Project 6: Action Selection with Images

Sample Program

Network Communication

The robot and tablet will communicate using the HendrixIOT wifi network. Following the instructions, connect your tablet to that network.

The robot and tablet communicate using a socket. The code example below shows how we can communicate over a socket:

import socket

SERVER_IP = "172.17.3.91"
PORT = 8888

def send_message(message):
    reply = None
    try:
        sock = socket.socket()
        sock.connect((SERVER_IP, PORT))
        sock.send(message.encode())
        reply = sock.recv(1024).decode()
    except Exception as e:
        reply = str(e)
    finally:
        sock.close()
    return reply

Requesting Image Classification

To set up a classifier, send the app the following message:

  • knn [k] [project_name]

For example, if you wish to start classifying with $k = 3$ and a project you created called avoid, you would send:

  • knn 3 avoid

To ask for the most recently assigned label for an image:

  • classify

Part 1: Obstacle Avoidance

  • Modify your robot so that it can carry your tablet.
  • Create an obstacle avoider that works entirely by use of images.
  • To this end, create a project in the VisionBot app with two labels: obstacle and clear.
  • Take a variety of representative photographs of each label.

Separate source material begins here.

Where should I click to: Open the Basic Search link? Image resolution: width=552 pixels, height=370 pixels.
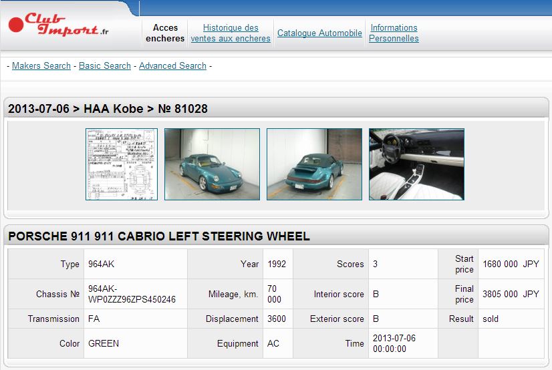105,66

I recommend taking the photographs while the tablet is in its position on the robot.
  • Use the sample program provided to test your classifier.
  • Experiment with different sets of photographs until you achieve a successful obstacle avoider.

Part 2: Your Choice

  • Devise two additional tasks using the VisionBot app.
  • At least one of the tasks should employ three distinct labels.
  • At least one of the tasks should incorporate ideas from either of the Mode Selection or Reinforcement Learning projects.

Questions

  1. How did the purely-visual obstacle avoider perform in comparison to the obstacle avoiders that used sonars and bump sensors? Describe specific observations to justify your answer.
  2. What were the goals for your first additional task? How did the robot perform with respect to those goals?
  3. What were the goals for your second additional task? How did the robot perform with respect to those goals?
  4. How many distinct images per label did you need for each of your tasks for the robot to perform adequately?
  5. What advantages and disadvantages did you find with using image processing as compared to the other sensors we have employed so far?